After the Court of Appeals granted Palfreeman parole, 11 years into his 20-year prison sentence, he was transferred to a temporary detention centre for foreigners illicitly in the country because his Australian passport had expired. Australian media reported on September 24 that Palfreeman was awaiting a passport and travel arrangements so that he could leave Bulgaria.

The petition to Tsatsarov argued that there were legal flaws in the ruling by the Court of Appeals.
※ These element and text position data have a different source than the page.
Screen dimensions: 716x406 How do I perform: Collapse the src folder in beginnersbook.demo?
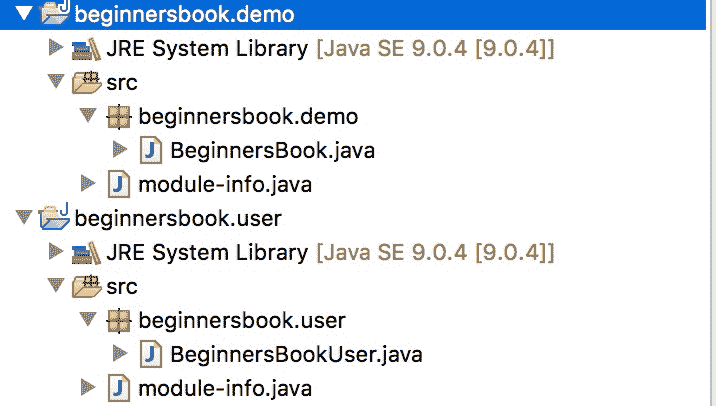(55, 82)
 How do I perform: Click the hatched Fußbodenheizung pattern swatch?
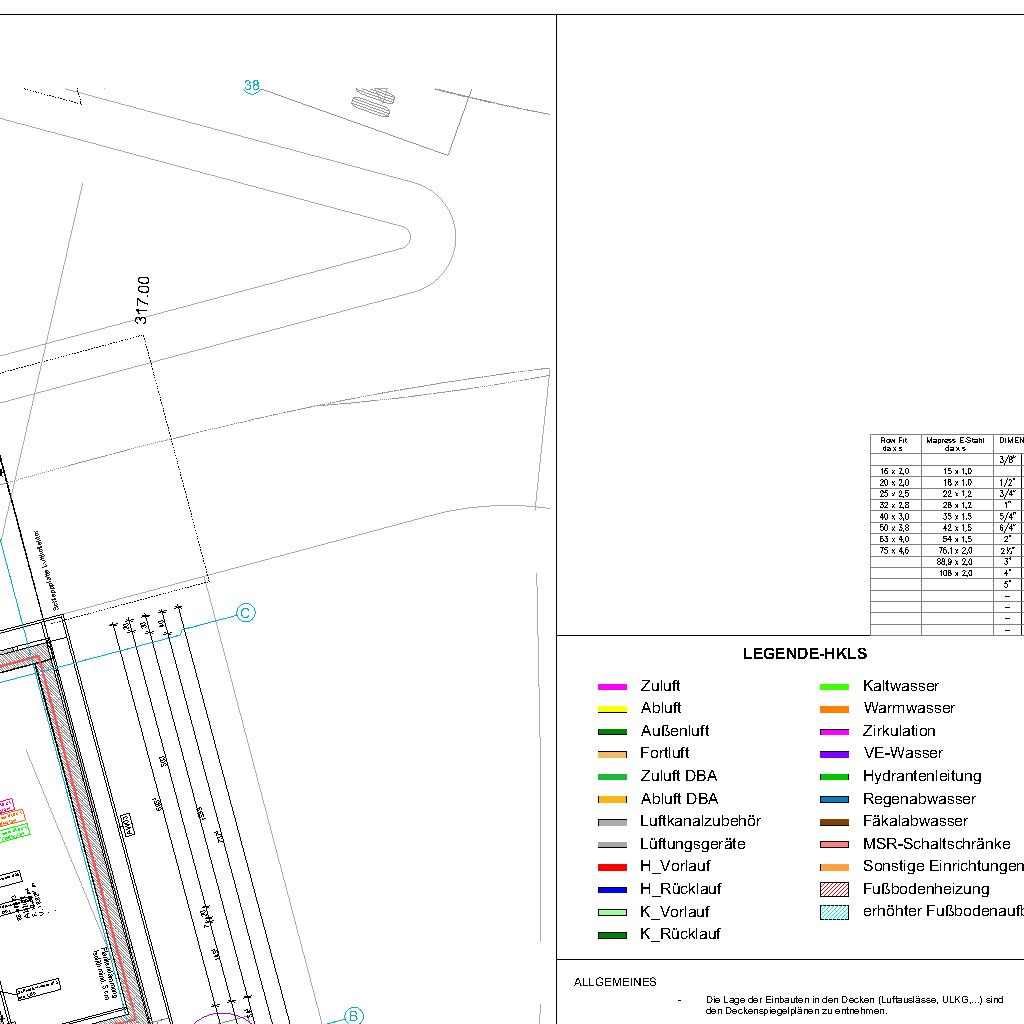(834, 889)
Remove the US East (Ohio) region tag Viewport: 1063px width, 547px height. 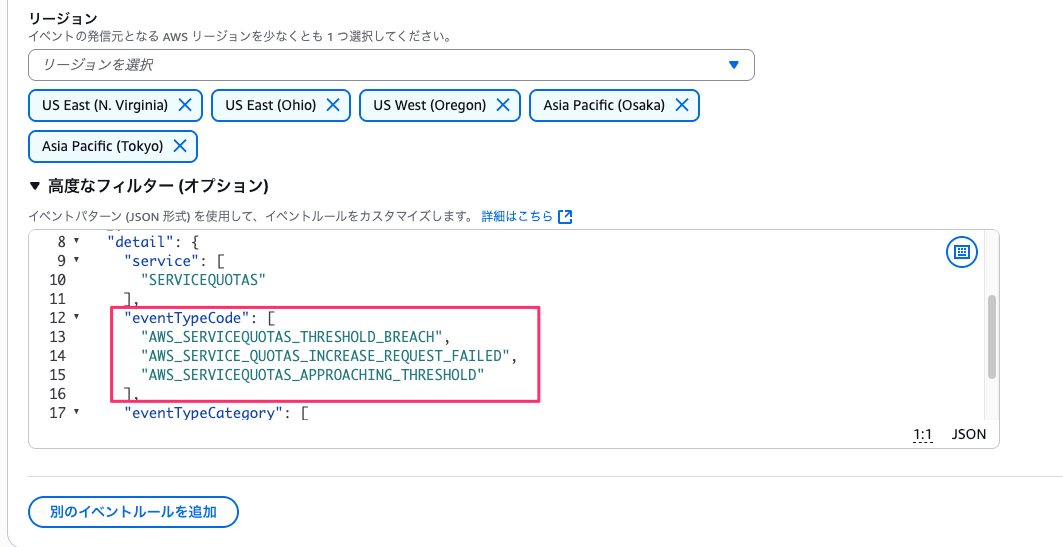(x=334, y=105)
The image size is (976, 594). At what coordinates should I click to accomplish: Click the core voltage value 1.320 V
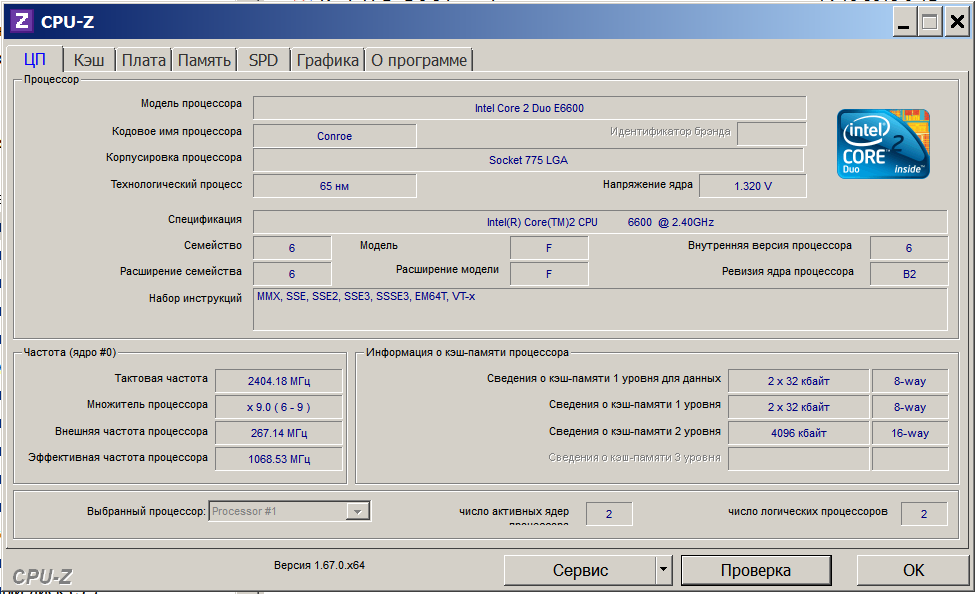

Andrei Monov’s parents also, according to media reports, are seeking to bar Palfreeman from leaving Bulgaria because of a failure by the Australian to pay 600 000 leva (about 300 000 euro) in compensation to the family, as ordered by the court that found him guilty of murder and handed him a 20-year sentence.

The only sum paid so far to the Monov family is 3500 euro, transferred to them by order of a Bulgarian court after a 2016 ruling by the European Court of Human Rights awarding that sum to Palfreeman on the grounds that his rights to freedom of expression had been breached.

The parole granted to Palfreeman has been the subject of widespread criticism by politicians across the spectrum in Bulgaria, and by academics and commentators in the media and on social networks.

Following a regular scheduled meeting on September 24, the judges chamber of the Supreme Judicial Council said that the handling of the case by the appeal court judges was being referred to the SJC’s Inspectorate for investigation.